Orquesta Filarmónica de Rotterdam
Valery Gergiev, director
Prokofiev conoció al empresario de los Ballets Rusos, Sergei Diaghilev (1872-1929), durante un viaje a Londres en 1914. Éste le encargó la música para un ballet sobre temas del antiguo paganismo ruso. El compositor se puso a trabajar inspirado en temas de la mitología escita. La obra que resultó de ello recibió el nombre de "Ala y Lolly", siendo rechazada por el empresario ruso al considerarla muy "revolucionaria", demasiado próxima al estilo del por aquella época "moderno" Stravinsky y es que, claro está, aun escocían las heridas abiertas con ocasión del estreno de la Consagración de la Primavera. Prokofiev finalmente decidió darle la forma de suite, que es como se interpreta actualmente, con el número de opus 20.
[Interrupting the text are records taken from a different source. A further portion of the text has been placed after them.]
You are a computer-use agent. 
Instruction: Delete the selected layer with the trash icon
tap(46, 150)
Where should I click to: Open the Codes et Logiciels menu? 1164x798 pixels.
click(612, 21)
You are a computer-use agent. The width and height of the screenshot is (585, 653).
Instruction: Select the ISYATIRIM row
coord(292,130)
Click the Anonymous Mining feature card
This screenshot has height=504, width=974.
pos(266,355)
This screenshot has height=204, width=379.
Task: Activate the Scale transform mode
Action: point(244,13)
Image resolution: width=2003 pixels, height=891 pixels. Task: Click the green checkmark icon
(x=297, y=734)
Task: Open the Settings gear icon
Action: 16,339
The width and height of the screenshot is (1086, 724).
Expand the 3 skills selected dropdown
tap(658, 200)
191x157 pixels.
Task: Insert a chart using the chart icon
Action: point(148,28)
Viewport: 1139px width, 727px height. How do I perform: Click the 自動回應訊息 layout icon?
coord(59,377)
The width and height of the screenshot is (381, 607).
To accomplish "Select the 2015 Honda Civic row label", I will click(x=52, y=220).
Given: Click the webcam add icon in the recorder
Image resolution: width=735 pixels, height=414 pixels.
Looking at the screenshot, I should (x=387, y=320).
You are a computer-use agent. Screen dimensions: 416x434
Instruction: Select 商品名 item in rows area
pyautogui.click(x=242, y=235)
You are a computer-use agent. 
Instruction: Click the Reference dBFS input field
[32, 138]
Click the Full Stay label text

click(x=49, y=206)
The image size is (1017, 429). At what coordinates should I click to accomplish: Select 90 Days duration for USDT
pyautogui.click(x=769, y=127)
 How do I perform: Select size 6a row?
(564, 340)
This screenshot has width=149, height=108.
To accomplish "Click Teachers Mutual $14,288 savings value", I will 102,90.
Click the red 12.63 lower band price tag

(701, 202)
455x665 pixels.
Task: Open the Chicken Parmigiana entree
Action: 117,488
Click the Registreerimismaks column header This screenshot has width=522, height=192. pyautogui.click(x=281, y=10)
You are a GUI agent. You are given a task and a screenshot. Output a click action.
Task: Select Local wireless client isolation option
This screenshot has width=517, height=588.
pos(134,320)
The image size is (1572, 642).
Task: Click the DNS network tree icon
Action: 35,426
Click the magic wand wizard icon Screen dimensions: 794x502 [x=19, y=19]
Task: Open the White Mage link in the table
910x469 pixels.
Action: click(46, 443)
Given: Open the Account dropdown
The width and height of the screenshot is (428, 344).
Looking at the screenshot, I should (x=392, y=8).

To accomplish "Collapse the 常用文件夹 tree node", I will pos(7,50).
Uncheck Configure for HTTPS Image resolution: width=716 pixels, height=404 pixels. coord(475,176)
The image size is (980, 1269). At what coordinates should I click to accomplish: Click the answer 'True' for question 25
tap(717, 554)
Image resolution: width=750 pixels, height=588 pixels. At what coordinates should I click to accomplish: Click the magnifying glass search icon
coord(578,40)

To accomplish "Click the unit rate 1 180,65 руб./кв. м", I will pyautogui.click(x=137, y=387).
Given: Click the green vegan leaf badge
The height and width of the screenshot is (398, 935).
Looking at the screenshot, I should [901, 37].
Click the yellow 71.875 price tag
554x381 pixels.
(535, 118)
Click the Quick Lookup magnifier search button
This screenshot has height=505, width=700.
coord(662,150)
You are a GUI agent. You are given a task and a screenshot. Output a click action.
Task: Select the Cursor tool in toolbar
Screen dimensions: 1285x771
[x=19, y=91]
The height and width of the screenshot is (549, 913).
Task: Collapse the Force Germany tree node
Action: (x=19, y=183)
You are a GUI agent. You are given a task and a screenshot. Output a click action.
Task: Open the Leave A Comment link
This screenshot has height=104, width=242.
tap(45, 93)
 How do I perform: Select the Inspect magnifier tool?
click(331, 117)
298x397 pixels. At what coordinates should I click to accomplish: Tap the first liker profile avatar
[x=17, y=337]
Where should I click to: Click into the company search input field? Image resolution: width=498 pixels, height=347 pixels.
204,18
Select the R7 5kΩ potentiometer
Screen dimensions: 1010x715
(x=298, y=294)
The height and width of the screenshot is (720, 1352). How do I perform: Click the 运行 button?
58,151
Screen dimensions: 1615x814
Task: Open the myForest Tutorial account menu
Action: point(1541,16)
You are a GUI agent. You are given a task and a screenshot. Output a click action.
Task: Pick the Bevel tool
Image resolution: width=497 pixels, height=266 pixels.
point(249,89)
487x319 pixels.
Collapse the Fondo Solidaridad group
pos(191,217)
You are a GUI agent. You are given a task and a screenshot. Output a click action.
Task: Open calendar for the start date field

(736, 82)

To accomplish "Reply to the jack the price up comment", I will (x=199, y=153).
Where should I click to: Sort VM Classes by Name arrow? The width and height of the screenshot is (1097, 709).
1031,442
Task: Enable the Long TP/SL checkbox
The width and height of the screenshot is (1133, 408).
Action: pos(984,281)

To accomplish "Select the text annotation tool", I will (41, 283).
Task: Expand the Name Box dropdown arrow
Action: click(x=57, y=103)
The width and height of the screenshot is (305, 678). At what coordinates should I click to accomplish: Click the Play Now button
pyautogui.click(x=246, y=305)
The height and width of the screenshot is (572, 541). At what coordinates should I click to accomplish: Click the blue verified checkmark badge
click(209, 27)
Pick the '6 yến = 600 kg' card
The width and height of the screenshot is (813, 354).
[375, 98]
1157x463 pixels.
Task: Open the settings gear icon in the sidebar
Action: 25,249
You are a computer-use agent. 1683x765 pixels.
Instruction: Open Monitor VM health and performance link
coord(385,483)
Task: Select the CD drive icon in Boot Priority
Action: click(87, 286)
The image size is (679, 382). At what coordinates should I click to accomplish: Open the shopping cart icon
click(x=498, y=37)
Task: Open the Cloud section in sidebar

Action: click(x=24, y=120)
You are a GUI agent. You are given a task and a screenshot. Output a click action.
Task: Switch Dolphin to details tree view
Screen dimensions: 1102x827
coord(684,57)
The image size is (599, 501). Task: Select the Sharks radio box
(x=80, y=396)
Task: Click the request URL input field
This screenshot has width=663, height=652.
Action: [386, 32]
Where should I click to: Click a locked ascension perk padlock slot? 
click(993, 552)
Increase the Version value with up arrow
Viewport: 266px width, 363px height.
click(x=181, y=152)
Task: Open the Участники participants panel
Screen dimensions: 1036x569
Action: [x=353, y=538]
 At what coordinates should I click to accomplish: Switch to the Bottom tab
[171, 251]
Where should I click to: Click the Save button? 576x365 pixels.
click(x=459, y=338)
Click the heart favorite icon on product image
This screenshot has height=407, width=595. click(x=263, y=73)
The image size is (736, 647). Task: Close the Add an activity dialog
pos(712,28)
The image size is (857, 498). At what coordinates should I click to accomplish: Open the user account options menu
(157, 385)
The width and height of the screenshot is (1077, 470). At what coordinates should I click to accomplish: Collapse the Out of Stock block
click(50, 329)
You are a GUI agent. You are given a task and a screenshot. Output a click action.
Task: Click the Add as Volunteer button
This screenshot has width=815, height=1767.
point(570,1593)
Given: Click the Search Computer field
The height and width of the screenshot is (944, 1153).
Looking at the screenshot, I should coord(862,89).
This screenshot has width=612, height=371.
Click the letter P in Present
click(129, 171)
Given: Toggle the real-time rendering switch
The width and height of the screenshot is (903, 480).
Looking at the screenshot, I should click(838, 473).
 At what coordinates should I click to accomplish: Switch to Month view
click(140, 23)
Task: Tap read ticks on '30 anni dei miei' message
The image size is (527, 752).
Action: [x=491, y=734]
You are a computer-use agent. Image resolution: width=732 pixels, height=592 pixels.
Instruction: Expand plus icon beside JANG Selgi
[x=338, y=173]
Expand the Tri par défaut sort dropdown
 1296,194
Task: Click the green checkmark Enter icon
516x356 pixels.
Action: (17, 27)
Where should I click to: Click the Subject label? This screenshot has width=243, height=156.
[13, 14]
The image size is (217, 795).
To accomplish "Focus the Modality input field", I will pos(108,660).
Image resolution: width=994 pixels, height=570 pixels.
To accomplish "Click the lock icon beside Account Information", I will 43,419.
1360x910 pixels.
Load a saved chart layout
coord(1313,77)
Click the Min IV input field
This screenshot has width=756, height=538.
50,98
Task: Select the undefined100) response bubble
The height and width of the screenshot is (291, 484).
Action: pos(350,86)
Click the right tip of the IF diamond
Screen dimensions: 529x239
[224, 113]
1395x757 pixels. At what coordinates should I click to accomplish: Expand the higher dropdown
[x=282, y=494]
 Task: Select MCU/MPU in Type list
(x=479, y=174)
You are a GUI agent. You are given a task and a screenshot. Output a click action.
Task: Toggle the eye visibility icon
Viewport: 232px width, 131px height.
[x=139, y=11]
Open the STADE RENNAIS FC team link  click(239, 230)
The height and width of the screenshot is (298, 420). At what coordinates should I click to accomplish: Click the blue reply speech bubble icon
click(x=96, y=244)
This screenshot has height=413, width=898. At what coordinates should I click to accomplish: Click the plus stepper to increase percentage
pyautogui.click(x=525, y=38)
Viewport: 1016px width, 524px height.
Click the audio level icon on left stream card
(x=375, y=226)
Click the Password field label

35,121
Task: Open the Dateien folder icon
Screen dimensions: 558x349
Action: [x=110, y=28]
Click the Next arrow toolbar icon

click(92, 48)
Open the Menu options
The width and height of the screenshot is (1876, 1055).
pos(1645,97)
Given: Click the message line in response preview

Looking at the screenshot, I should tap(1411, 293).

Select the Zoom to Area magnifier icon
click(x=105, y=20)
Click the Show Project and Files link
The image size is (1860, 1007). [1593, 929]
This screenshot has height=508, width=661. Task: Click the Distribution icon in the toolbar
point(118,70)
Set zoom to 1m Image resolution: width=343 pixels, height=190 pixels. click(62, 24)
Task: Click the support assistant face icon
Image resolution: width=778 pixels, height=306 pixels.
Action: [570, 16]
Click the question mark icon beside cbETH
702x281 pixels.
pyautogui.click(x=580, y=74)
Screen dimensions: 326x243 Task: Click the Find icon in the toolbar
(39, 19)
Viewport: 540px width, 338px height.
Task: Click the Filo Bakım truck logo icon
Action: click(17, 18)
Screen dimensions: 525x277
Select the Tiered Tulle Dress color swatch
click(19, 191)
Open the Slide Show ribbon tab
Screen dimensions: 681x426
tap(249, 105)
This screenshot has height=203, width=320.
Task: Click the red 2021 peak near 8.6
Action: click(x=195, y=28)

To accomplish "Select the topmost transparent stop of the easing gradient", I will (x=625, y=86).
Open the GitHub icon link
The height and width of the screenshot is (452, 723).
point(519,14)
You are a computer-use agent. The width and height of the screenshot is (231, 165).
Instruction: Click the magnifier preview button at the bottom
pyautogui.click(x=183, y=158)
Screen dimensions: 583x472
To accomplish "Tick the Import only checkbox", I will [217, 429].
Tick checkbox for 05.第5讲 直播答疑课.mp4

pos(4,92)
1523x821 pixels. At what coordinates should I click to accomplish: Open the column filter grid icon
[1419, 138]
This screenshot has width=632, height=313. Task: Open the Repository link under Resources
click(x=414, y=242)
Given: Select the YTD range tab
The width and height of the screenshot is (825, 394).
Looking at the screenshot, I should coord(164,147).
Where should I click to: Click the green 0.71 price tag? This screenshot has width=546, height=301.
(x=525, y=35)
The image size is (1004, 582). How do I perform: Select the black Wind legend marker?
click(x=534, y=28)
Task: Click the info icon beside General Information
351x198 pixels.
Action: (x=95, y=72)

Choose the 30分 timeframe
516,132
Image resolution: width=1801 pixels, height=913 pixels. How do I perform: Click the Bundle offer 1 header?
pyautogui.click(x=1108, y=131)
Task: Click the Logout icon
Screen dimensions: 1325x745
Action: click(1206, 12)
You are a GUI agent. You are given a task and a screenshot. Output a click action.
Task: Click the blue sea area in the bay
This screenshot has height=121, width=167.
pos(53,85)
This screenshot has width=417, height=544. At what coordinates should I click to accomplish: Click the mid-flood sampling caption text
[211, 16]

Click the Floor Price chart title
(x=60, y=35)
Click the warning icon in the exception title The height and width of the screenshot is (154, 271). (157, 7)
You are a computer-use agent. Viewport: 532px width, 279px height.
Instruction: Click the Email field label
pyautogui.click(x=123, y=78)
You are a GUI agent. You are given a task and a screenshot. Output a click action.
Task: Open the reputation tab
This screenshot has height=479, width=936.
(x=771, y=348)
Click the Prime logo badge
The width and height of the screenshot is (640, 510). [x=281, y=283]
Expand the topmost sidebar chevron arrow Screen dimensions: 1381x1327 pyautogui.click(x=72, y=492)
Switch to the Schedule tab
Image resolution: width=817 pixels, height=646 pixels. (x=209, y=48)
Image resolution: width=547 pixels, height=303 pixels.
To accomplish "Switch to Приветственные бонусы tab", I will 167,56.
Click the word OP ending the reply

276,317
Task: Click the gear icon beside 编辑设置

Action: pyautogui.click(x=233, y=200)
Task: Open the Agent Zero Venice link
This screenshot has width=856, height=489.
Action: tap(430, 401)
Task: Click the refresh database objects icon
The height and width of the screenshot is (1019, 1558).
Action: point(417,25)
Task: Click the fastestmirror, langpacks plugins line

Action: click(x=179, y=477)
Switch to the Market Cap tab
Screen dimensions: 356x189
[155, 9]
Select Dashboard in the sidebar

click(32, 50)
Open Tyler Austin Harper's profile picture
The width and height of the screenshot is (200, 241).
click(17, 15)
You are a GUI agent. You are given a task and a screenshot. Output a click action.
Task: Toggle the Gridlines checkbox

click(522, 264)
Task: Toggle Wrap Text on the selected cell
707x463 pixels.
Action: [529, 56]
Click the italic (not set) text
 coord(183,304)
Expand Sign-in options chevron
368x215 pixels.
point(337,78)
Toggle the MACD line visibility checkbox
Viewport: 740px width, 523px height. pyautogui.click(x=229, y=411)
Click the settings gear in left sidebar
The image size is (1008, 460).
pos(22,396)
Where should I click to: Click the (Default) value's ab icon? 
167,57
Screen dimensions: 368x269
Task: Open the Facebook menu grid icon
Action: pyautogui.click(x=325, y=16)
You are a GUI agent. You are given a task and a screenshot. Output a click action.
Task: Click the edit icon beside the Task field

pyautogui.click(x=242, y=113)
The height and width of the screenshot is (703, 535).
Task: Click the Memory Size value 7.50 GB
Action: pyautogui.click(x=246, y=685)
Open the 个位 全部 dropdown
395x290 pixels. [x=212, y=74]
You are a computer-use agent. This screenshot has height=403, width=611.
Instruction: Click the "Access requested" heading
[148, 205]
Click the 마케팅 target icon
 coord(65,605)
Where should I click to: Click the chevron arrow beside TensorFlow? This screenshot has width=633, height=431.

La "Suite Escita" está cargada de pasajes violentos y visiones fantasmagóricas. La obra termina en un “crescendo” que evoca la salida del sol. La lectura de Gergiev es puro salvajismo. Se muestra muy cuidadoso con los instrumentos de metal y la gran "artillería" de percusión que requiere esta partitura, ya que son los instrumentos que llevan la voz cantante. No juega, como hace Abbado, con las sutilezas tímbricas. Gergiev va a la raíz rusa de las obras, a la raíz de esa leyenda "bárbara". Una lectura muy clara y contundente... quizás demasiado.